At this time of year, hundreds of thousands of students head off to university or college for the new term. Whilst this can be a difficult time for parents, the extra room in the family home can help parents boost their income, reports the Daily Mail.

Renting the Room


Although the room may need to be available when the child returns in university holidays, it is worth considering letting the room in the short-term. Many people are paying for their son or daughter’s university accommodation by letting out their bedroom at home during term time.

For students, a room in a house can cost £348 a month, compared with £409 living in halls, according to a well known flat sharing website. Earning money from renting their room at home can offset these costs.

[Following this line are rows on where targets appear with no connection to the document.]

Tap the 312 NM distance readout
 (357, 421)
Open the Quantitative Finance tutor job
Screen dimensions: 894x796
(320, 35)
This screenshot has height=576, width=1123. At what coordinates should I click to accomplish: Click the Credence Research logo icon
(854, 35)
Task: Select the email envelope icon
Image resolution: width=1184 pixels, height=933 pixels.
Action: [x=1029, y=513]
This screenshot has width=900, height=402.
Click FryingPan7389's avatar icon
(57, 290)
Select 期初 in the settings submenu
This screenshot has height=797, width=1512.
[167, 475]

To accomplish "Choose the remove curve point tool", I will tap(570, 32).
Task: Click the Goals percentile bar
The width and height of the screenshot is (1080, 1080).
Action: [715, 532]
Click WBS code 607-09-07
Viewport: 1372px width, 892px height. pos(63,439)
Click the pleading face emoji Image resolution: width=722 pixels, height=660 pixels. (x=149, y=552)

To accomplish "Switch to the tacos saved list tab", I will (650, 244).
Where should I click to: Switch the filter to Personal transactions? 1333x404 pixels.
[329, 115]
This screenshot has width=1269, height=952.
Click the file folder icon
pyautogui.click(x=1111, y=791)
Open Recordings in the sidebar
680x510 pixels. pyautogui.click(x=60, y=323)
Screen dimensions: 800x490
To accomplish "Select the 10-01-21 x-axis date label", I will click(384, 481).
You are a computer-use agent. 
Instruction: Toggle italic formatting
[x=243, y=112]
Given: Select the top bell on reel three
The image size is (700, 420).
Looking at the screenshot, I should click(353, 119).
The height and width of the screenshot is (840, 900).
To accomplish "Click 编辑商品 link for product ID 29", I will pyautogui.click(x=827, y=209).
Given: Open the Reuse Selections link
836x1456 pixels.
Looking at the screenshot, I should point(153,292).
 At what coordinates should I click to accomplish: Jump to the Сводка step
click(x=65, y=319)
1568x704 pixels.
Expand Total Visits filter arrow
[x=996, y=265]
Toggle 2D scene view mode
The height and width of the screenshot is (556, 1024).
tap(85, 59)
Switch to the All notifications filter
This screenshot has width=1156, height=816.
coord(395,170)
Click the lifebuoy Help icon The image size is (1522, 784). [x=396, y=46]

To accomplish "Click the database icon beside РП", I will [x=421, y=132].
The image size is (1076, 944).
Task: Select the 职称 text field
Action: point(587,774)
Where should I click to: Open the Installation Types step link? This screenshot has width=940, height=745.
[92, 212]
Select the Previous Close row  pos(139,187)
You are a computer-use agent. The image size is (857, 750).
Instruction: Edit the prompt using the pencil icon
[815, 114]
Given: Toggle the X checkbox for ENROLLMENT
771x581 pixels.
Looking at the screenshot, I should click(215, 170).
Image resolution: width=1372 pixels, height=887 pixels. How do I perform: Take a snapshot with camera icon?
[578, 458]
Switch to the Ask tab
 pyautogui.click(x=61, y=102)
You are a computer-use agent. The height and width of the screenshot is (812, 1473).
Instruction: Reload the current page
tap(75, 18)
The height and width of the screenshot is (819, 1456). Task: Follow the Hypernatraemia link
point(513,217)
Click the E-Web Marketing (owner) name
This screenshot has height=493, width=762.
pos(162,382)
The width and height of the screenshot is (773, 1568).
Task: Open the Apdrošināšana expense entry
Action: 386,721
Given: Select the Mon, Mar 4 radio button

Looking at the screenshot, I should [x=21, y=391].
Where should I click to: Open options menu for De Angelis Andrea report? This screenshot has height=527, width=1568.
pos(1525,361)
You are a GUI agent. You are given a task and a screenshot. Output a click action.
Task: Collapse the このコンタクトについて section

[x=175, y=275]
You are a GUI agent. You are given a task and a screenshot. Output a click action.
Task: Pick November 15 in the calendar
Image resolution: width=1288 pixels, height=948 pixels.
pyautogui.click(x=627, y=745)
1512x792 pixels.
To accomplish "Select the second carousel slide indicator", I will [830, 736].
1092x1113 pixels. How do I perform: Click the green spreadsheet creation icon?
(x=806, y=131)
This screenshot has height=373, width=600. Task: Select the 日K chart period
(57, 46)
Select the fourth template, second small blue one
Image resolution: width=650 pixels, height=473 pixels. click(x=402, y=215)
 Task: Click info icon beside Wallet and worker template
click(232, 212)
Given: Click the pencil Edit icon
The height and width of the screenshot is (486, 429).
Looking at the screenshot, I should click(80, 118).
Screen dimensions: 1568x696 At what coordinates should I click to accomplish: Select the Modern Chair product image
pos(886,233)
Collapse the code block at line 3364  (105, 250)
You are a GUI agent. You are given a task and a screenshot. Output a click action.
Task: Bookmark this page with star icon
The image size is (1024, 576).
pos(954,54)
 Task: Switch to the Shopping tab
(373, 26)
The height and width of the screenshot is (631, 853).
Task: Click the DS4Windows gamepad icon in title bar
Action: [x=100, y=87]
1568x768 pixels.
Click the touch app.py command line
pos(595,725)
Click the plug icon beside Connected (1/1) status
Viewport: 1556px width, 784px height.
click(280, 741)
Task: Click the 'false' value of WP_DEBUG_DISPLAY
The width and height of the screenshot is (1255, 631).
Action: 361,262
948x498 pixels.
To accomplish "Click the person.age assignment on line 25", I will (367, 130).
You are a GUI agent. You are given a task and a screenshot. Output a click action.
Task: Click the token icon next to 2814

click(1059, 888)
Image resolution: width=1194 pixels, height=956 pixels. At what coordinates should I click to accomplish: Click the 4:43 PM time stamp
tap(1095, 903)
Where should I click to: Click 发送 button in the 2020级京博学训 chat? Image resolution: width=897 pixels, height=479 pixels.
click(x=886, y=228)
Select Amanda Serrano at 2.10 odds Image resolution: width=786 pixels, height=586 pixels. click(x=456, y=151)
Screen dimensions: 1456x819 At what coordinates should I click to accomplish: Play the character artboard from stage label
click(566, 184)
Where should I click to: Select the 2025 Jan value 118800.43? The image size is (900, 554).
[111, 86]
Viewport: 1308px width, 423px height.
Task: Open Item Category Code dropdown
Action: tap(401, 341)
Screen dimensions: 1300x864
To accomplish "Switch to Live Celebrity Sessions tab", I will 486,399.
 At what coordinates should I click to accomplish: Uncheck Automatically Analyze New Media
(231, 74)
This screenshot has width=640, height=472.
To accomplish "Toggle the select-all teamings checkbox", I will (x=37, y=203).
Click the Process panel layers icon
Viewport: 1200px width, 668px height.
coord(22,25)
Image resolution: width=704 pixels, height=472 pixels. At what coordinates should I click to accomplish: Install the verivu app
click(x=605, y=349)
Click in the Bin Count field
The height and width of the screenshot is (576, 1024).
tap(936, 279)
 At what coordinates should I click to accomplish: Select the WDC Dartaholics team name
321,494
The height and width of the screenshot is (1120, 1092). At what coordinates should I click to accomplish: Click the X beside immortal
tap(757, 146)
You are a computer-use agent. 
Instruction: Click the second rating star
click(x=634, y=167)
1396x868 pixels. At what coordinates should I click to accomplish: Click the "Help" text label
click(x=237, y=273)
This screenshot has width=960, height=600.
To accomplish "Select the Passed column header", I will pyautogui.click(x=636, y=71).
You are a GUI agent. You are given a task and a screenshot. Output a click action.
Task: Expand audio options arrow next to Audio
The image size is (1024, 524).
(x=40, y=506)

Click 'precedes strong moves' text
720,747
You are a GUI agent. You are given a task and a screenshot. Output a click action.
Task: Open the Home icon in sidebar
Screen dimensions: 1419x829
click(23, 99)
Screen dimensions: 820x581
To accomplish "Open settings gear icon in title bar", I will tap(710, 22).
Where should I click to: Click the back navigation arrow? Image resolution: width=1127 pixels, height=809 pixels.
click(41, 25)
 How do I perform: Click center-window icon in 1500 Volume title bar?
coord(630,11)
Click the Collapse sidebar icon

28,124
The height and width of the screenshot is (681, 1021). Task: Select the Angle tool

The Daily Mail reports that Sarah MacAndrew, from Fulham, South-West London, found that overseas language students paying £120 a week are the perfect lodger. “Not only are they here for just one to three months, but they are vetted by the language schools, so I have peace of mind,” says MacAndrew.

 Tax implications

As well as drawing up some ground rules for your lodgers, you should consider the tax implications of renting a room.

Under the Government's Rent a Room scheme, you can earn up to £4,250 a year tax-free from renting a furnished room in your home. If you own the property jointly you can earn up to half this amount (£2,125) each.

You should also make sure that you are able to take in a lodger – for example if you rent the property yourself or you live in a local authority home. You will need to let your home insurers know and, if you live on your own, you will lose your council tax single person's discount.